◆ **Records shown**
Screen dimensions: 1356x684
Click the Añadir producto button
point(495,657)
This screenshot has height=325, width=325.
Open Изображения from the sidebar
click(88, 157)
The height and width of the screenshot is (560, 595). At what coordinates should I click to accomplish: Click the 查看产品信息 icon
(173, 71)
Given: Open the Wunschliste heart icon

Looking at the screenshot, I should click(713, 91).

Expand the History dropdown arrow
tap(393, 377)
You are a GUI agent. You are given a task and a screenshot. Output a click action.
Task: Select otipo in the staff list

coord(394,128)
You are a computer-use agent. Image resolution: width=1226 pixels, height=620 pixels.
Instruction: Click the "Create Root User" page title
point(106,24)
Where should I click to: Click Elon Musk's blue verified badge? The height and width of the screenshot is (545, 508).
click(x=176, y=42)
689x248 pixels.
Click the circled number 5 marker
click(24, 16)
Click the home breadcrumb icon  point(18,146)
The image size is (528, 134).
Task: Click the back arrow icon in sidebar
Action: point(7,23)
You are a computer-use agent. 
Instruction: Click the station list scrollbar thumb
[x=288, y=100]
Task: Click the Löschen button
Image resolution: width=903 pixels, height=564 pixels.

◆ **Required action**
Show every line above where "agent" is found.

◆ **Solution below**
You are a GUI agent. You are given a task and a screenshot. Output a click action.
You are a computer-use agent. Image resolution: width=1226 pixels, height=620 pixels.
You are a computer-use agent. 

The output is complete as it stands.